J'apprends par votre lettre que vous avez été à la campagne pour vous distraire de vos laborieux travaux. C'est bien fait, car il faut donner quelque relâche à l'esprit; s'il était toujours tendu, il se relâcherait tout à fait. Vous me faites en même temps entrevoir en perspective l'espérance de revoir Protagoras dans ces lieux. Je voudrais que vous eussiez la flèche d'Abaris144-c ou le char d'Élie144-c pour<145> vous transporter plus vite et plus commodément. Si Voltaire vous a légué son cheval Pégase, cette voiture serait la plus commode de toutes. Aussi dirai-je à nos astronomes de braquer toutes leurs lunettes vers l'éther, pour m'avertir de votre venue. Toutefois je dois ajouter que si ce voyage se diffère trop, il se pourrait que vous ne me retrouvassiez plus; je suis vieux, cassé et affaibli; la mort n'a pas besoin de sa faux pour trancher la trame de mes jours, c'est un fil d'araignée qu'on peut détruire sans effort. Mais cela ne m'embarrasse pas; un peu plus tôt, un peu plus tard, nous, la génération qui nous suit, et toute la postérité, et circulus circulorum, fera le même chemin que nos prédécesseurs nous ont enseigné en le frayant les premiers.

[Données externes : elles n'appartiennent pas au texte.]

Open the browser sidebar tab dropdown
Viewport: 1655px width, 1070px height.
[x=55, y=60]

Quant à la politique des États, elle me paraît avoir quelque affinité avec la religion; l'une a ses schismes comme l'autre. Il y a des moments où les sectateurs d'Ali l'emportent sur ceux d'Omar; ce qui est le plus vrai prévaut à la longue; l'évidence des véritables intérêts des Etats l'emporte sur les illusions passagères. Ce qui caractérise la vérité a quelque chose de si simple et de si palpable, que, pourvu qu'on n'ait pas l'esprit naturellement ou louche, ou faux, il faut y adhérer; tout le monde est obligé de convenir que deux fois deux fait quatre, personne ne s'avise de disputer que les angles d'un triangle rectangle soient égaux à deux droits. Il en est de même de bien des choses dans la politique, qui peuvent se prouver avec une certitude approchante de celle des géomètres; il dépend alors du temps et des circonstances que telle idée frappe plus dans un moment que dans l'autre, surtout quand de certains préjugés n'offusquent plus les yeux de certaines personnes qui servent de cheville ouvrière à l'Europe. Voilà un beau galimatias politico-algébrique. Vous sentirez par là que je commence à radoter. Venez donc vite, ou je ne serai plus au logis. Sur ce, etc.

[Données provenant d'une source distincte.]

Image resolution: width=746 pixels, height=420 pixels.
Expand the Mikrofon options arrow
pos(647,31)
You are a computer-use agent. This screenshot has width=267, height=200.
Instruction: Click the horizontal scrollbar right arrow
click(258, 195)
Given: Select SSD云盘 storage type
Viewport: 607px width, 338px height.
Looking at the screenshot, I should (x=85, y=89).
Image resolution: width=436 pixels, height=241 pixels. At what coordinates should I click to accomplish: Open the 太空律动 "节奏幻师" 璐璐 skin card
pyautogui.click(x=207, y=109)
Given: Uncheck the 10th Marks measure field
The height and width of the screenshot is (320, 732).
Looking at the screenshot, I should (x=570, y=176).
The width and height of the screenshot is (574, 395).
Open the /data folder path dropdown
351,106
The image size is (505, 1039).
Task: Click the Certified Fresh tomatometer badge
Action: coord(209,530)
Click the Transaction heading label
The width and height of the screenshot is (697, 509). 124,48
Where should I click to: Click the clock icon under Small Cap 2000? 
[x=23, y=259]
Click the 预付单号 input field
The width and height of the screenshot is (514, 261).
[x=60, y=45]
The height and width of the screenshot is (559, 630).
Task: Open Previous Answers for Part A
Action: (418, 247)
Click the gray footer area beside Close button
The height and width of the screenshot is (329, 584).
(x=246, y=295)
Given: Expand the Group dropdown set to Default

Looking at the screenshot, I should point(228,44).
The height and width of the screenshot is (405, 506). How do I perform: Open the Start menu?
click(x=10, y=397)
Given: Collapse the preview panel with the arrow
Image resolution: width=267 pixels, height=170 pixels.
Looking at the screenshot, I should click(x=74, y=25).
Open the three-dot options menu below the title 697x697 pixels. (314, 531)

144-a Commentaires de Dom Calmet sur Barbe-bleue, t. XV, p. IV, V, et 35-60.

144-b Lettres sur l'amour de la patrie, t. IX, p.241-278.

144-c Suidas prétend que le Scythe Abaris traversait les airs à cheval sur une flèche. La chose est autrement racontée par Hérodote, livre IV, chap. 36. Voyez le Dictionnaire de Bayle, article Abaris. Quant au char d'Elie. voyez II Rois. chap. II. v. 11.